Up until now, human technological ability has involved using scientific knowledge of how the universe works to exploit, or take advantage of, Natural Law. Once our own species becomes sufficiently technologically advanced to take the idea of MANIPULATING Natural Law seriously-- even if only at the level of science fiction fantasy-- the word "supernatural" and its associated concept will have become antiquated and outmoded. Modern science rejects the notion of the "supernatural" today, only because playing around with Natural Law-- with the latent parameters that define the structure of spacetime and phenomena in our universe-- is outside of our grasp. Once we can imagine playing around with the laws of nature which define our universe-- or of designing and creating other universes, the concept of "supernatural" verses "natural" will be outmoded.
As you can see, we're talking here, not only about gods comparable in power to Zeus, or Thor, or Ra-- but also gods capable (in principle) of performing "miracles" and even creating universes.
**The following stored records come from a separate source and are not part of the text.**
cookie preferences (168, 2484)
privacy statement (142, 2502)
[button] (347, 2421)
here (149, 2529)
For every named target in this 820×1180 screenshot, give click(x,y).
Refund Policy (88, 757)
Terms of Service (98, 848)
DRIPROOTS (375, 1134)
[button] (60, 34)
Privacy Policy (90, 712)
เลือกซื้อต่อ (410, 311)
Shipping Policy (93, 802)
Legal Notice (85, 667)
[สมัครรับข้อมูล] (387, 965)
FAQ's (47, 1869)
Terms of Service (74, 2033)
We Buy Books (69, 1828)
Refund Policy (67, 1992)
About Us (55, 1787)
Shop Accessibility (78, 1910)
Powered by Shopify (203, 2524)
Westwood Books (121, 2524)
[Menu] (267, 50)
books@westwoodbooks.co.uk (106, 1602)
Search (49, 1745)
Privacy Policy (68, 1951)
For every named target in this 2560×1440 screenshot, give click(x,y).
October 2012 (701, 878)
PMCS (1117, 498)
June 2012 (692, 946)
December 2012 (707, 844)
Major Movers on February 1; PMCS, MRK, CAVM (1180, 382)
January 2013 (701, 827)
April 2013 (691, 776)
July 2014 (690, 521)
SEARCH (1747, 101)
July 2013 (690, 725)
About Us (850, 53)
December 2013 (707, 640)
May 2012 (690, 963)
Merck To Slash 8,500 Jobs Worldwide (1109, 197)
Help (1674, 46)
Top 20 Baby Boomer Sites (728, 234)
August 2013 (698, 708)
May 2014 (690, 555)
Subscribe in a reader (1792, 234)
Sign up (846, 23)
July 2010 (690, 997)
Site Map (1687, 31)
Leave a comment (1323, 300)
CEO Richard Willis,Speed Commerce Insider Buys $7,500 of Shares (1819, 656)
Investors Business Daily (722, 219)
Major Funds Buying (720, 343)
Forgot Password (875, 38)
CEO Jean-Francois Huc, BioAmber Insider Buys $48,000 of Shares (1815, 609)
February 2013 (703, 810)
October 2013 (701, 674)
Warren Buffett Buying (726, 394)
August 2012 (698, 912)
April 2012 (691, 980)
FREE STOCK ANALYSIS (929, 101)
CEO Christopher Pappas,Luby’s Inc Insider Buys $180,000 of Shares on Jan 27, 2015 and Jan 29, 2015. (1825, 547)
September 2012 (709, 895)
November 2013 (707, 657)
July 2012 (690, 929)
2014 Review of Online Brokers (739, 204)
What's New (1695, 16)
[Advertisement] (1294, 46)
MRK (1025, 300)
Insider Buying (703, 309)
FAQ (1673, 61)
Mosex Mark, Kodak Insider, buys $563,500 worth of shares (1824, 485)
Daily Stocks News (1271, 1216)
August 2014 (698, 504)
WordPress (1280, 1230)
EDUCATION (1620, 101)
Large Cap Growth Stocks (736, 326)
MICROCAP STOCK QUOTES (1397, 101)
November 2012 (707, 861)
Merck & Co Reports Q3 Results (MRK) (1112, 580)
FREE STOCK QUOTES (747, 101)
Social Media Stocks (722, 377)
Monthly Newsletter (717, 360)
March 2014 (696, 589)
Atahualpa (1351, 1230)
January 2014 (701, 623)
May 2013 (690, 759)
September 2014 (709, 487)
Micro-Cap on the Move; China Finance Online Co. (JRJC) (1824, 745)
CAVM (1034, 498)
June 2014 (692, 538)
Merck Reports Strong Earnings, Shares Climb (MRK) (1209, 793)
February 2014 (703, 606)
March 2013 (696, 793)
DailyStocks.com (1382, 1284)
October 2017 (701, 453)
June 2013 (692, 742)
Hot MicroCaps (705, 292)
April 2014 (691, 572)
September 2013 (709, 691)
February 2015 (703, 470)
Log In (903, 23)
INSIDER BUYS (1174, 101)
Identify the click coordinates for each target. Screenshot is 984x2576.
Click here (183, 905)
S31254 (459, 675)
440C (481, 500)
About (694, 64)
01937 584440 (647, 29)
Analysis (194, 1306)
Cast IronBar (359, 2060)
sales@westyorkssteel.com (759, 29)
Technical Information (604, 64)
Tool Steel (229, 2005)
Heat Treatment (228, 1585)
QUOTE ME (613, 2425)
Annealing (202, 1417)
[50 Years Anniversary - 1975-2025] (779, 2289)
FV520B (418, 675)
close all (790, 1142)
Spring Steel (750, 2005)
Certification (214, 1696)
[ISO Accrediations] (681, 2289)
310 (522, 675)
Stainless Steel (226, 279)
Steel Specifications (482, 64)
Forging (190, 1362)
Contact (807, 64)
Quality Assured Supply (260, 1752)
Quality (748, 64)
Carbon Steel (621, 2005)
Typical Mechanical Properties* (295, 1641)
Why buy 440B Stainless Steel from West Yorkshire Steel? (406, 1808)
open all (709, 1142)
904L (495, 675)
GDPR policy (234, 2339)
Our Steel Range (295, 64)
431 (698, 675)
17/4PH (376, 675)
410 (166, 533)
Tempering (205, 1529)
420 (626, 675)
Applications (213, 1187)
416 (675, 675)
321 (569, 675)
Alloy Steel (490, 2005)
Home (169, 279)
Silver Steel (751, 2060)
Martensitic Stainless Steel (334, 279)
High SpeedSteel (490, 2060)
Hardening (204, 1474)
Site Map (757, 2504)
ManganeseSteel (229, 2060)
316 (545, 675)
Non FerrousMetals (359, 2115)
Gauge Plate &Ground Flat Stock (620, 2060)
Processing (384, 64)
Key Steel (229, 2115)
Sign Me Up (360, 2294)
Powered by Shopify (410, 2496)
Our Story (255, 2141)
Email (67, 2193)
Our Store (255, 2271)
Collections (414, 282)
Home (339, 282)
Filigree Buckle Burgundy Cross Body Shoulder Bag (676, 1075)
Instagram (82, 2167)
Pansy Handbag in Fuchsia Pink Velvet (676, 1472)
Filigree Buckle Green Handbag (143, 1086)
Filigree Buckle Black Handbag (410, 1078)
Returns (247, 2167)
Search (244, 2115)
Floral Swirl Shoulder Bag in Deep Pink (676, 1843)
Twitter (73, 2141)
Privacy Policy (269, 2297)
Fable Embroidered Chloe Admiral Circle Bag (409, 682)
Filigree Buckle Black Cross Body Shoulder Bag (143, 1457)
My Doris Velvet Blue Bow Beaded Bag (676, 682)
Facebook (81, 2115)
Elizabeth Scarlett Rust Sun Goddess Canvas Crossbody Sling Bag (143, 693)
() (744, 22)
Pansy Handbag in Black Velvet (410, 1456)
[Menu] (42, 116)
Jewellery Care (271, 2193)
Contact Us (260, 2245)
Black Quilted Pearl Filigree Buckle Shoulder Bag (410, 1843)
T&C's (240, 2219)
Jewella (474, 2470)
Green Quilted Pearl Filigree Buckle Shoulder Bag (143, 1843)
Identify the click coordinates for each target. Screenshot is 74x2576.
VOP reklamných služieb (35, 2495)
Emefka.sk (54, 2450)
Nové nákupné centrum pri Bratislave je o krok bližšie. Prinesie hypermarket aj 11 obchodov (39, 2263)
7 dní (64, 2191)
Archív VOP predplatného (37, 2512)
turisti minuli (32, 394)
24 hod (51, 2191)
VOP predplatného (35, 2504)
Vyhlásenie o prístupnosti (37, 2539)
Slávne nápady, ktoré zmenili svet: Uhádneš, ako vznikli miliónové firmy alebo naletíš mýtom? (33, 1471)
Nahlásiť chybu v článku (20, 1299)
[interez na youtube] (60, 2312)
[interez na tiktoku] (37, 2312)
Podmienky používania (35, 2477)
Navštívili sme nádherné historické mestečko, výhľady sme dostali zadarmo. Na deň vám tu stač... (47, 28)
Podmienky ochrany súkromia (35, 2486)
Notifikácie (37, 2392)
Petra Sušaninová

That none of the gods we are discussing is infinite, eternal, 100% omniscient, 100% omnipotent, or 100% omnibelevolent is irrelevant. Whether or not we can PROVE that these gods exist, their existence is certainly possible. A quintessentially perfect and infinite, eternal and uncaused Being is NOT possible, even in principle. Since virtually all contemporary theists believe in an intrinsically impossible God, and have no interest at all in realistic gods like the ones I'm describing, these realistic gods play no role in contemporary atheist-theist debate.
But they almost certainly exist! In very, very large numbers!